I ENJOYED reading "Hajj" [May 16]. It was nice to read a positive story on Islam. From what we usually get in the papers, you'd think the average American Muslim was a lunatic. Look forward to more of these cultural stories.
I COMMEND you on a fabulous piece. The perspective was one that an American-Muslim such as myself, who has grown up in the United States, could truly appreciate. The article shows how diverse our society has become; it is important for society to recognize and celebrate that diversity.
Fahd R. Khan
JOHN BRILEY'S detailing of the frustrations built into the Amtrak Web site [Worldwise, May 16] neglected to mention that once you've entered your entire life history into the site in order to be granted price information, as likely as not you get a message that the system is not working today. Why can't they tell you this before they've wasted your time? This is part of Amtrak's utter contempt for the customer.
John T. Harding
Flight Attendant Flak
IN HIS Q&A, "What Flight Attendants Really Think About You" [The Word On . . ., May 23], David Wallis asked soft questions and got soft answers. Flight attendants cannot possibly respond to air rage, especially when such rage is evoked by irresponsible corporate action. On a recent flight I took, there were several possible causes for air rage:
* No pre-boarding was accorded to a mother with three young children, nor to an elderly gentleman, even though both requested it.

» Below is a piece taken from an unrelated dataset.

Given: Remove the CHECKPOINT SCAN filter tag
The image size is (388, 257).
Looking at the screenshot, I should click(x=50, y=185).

* Once we were seated, the purser announced: "The space under the seat in front of you is the primary space for your carry-on luggage. The overhead is only for small and light items." Pray tell me, what is a passenger supposed to with his feet? Crew luggage is allowed to be stored overhead, but not passenger luggage?

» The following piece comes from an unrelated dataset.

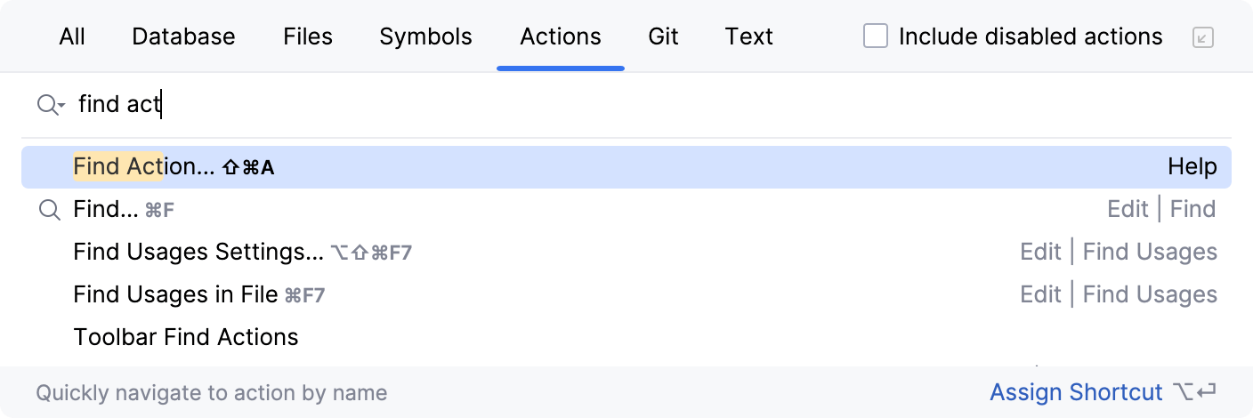Switch to the All tab

click(72, 36)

* When seated in a 767 or 757, the kneecaps of any passenger 5-11 or taller will be tight against the seat in front of him. If you have the misfortune to be seated in the middle seat, you are so cramped that you can neither read nor use a laptop (as Dunham pointed out).
I do not condone air rage, but airlines have a responsibility to try to prevent it by removing the cause, not just by making the overworked flight attendants smile bravely.
Edwin M. Schmidt
EVERY TIME I travel, I wonder whether I should laugh or cry at some of the "carry-on" luggage people bring onto a plane. Suitcases so heavy that they can't lift them into the overhead bin. Bags that clearly were larger than the box at the gate. At least one person with three bags.
Is there a chance that the public can start exhibiting some common sense before the big, bad federal government steps in and tries to do it for us?
TRAVEL TIP 95 ["Emergency White Noise," May 9] recommended using the hotel room TV to produce "white noise." In order to reduce light from the TV set, decrease the brightness and contrast of the picture. This will eliminate glare and save energy.
AN EASY and darker way to duplicate "white noise" is with a channel not receiving a signal on the radio. This produces the same sound but eliminates the light of the television.
LIKE GARY Goldberg [Message Center, May 2, regarding Travel Tip 92, "Blow Dryers From Many Lands"], we also bought a converter with four adapter attachments to cover most of the world. Be forewarned, however. On X-ray, this collection looks like bomb paraphernalia, which got our luggage thoroughly searched in London's Gatwick Airport.
Next time, we bought a hair dryer for English current.
TRAVEL TIP 93, on using mailing tubes for carrying posters home ["Advance Poster Transport System," April 25], only goes halfway. Why schlepp the tube? Mail it home. It only costs the equivalent of a few dollars. And you get mail!